Das bedeutet dennoch (nochmal) nicht, dass die Rutenbiegung nicht sehr wichtig ist. Natürlich ist sie das, denn sie hat diverse andere Vorteile. Nur eben lenkt der Begriff Laden und Entladen der Rute den Fokus komplett weg von dem, was wirklich den Wurf stark beeinflusst: Das Rotieren der Rute, um Geschwindigkeit zu erzeugen.
Was nun eine Infrarotmessung - basierend auf gerade einmal einem Belastungspunkt (also eine Einpunktmessung) - bei Rückstellgeschwindigkeiten soll, um die Biegeverteilung abzuleiten, mag jeder für sich interpretieren.
Ich selbst gebe lieber das Belastungsspektrum - also den ganzen Bereich der zu erwartenden Rutenbiegung von wenig bis viel Biegung - auf die Rute und schaue mir dabei die Biegeverteilung (im Rutenvergleich) an.
Hier finde ich übrigens die Ruten vergleichende Skizze im Rudi Heger Katalog* sehr gut gewählt. Diese sagt mir auf einen Blick erheblich mehr als die Speedfaktoren Tabelle. Ich sehe auf einen Blik die Biegeverteilungen der unterschiedlichen Ruten im Vergleich. Natürlich auch hier für nur einen Belastungs-/Biegepunkt. Aber zumindest mal frei eines Rankings.
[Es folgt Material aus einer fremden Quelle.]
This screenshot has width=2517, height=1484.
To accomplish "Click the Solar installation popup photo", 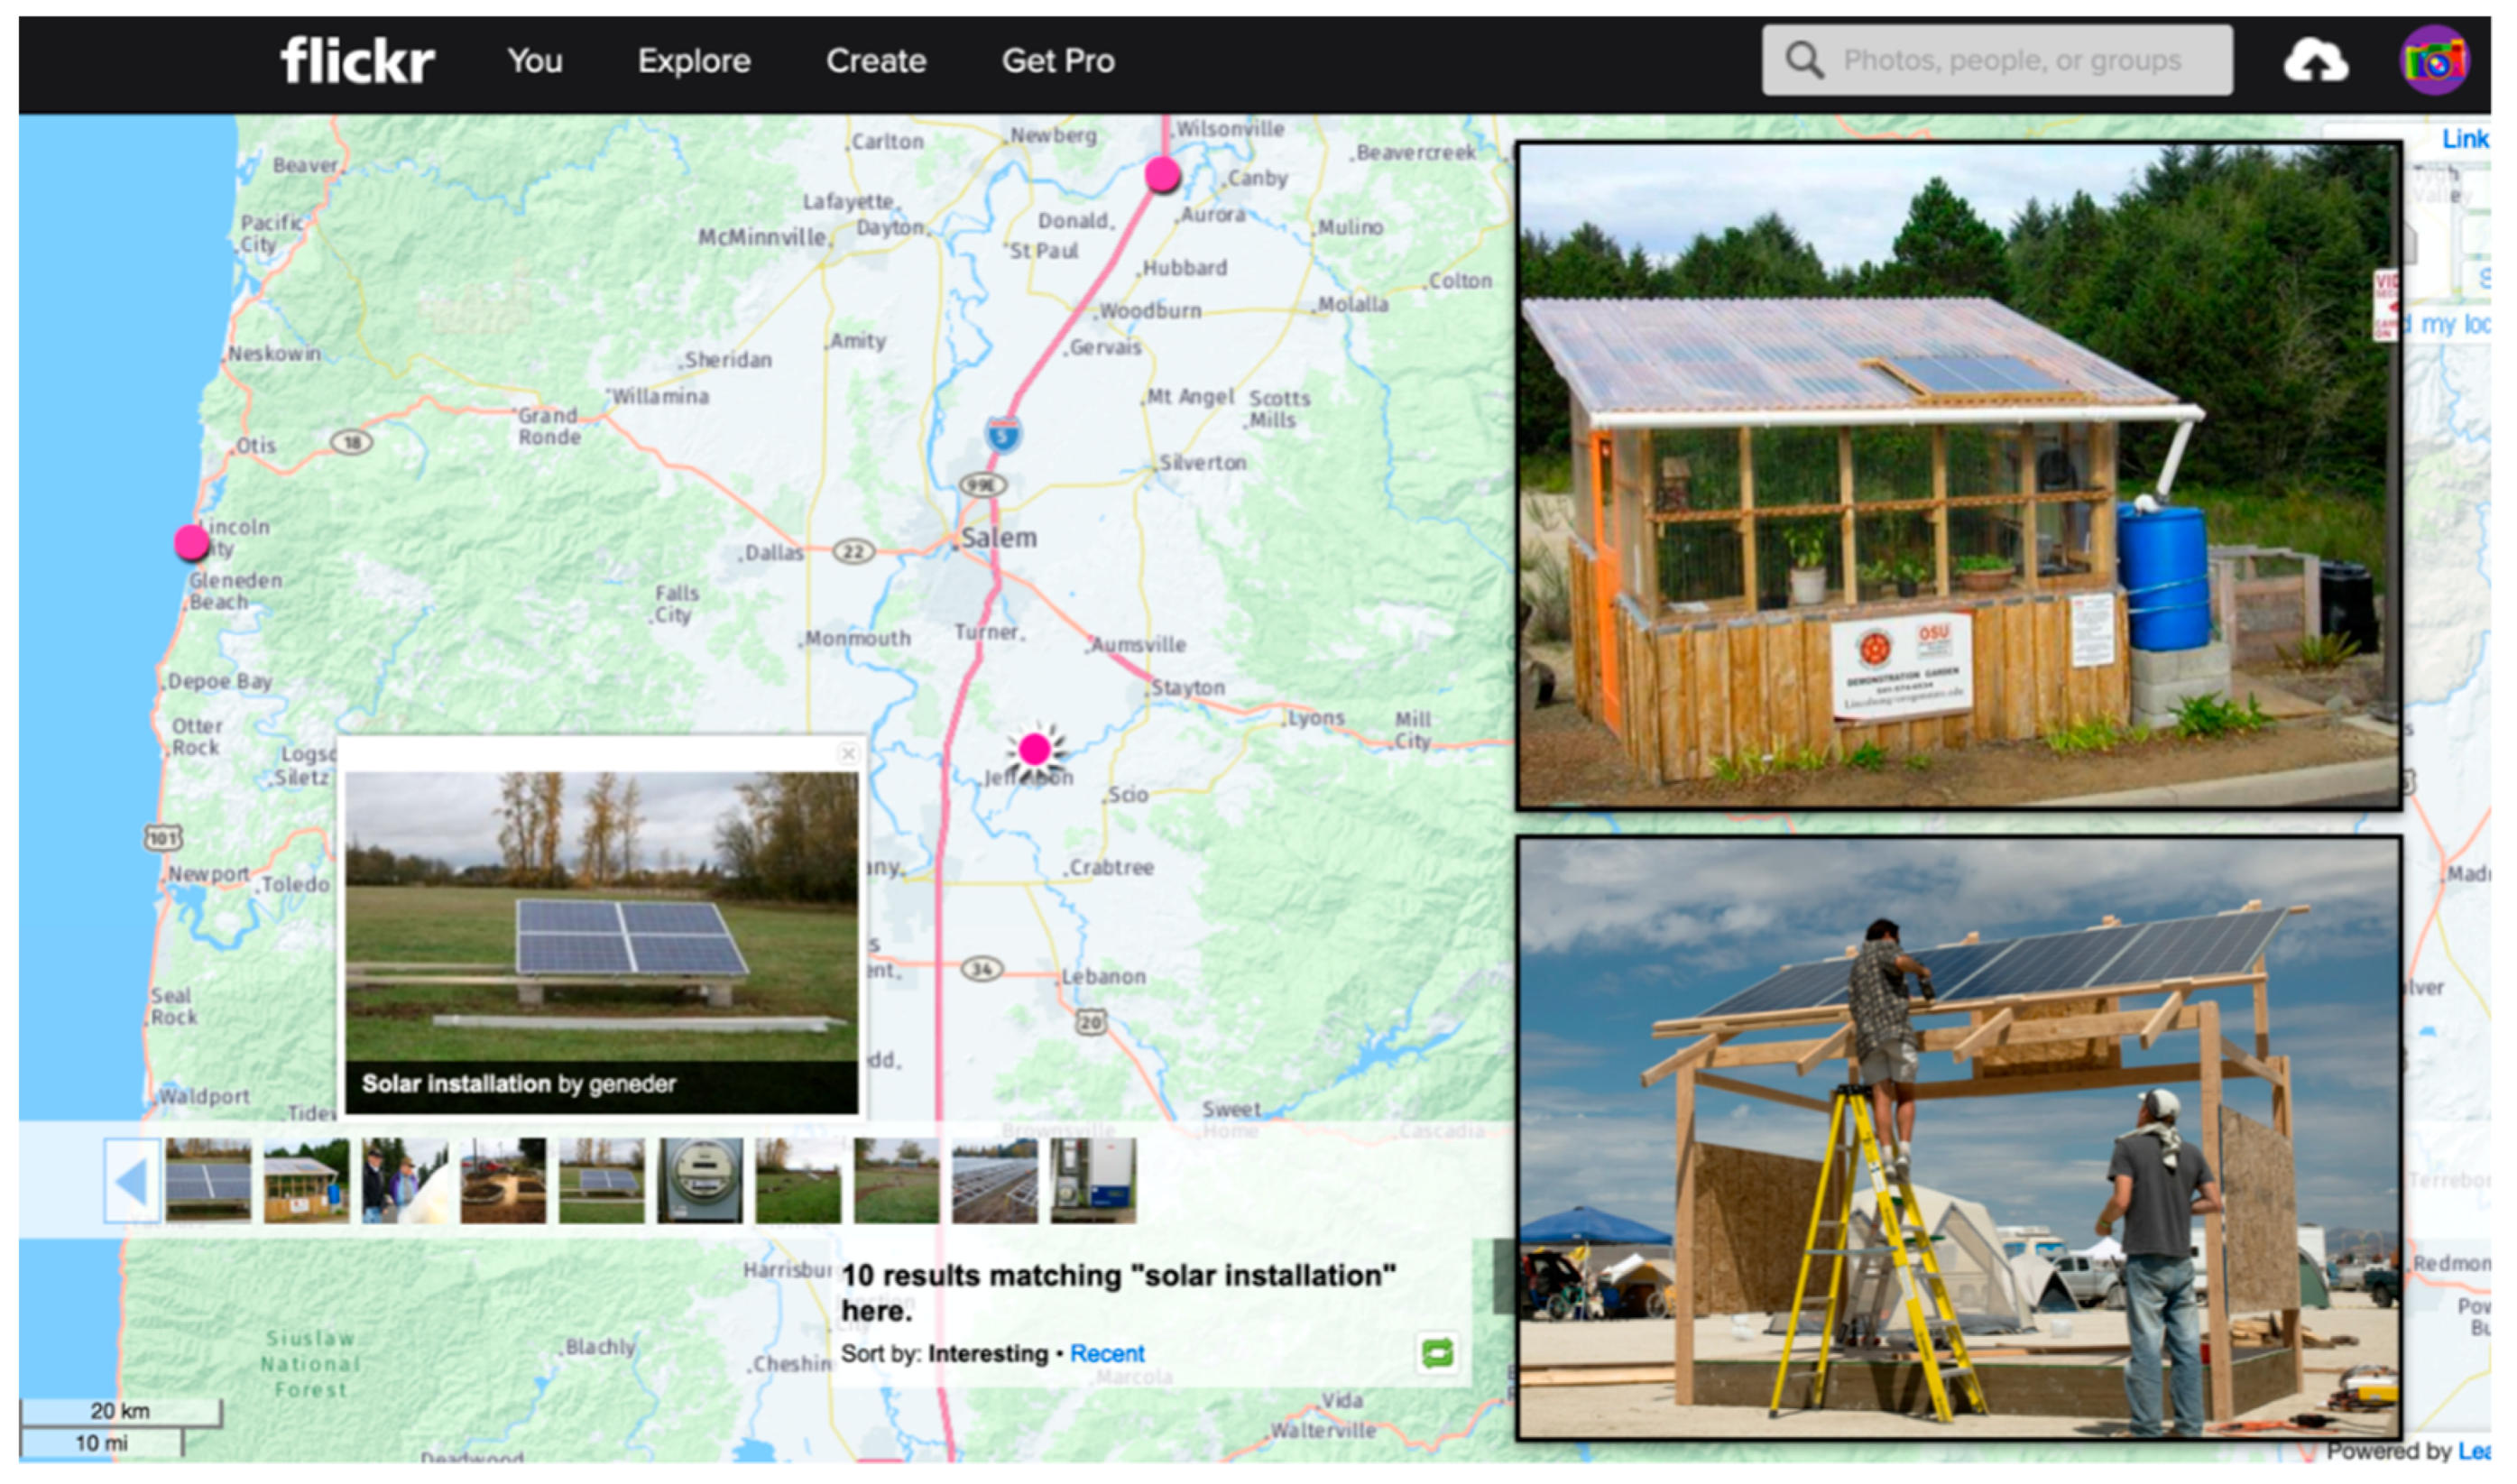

Mein Frage war nämlich die, was mir nun Platz 1 in der Speedfaktortabelle (wo für gewöhnlich eine Matschewsky-Solitiprute (mit natürlich starker Spitzenaktion durch die aufgesetzte Vollgalsspitze)) stand, über das Wurfverhalten der Rute aussagt. Ist das gut, schlecht, egal, wichtig im Hinblick auf den Wurf, dort auf Platz 1 zu stehen?
Ein Ranking in Sachen Biegeverteilung...
Jenes Ranking ergibt für mich Sinn, wenn man die Spitzenaktion für den werferischen Gral einstuft. Ist sie das?
Oder sollte uns solch Ranking vllt. glauben machen, dass die höheren Rückstellgeschwindigkeiten bedeuten, dass diese Ruten die Schnur (wie von selbst) weiter schleudern (WEIL ja das ENTLADEN der Rute SO wichtig ist)? 8)
:p
Lieben Gruß
Bernd
*Ich weiß nicht, ob der aktuelle Katalog diese Skizze noch enthält.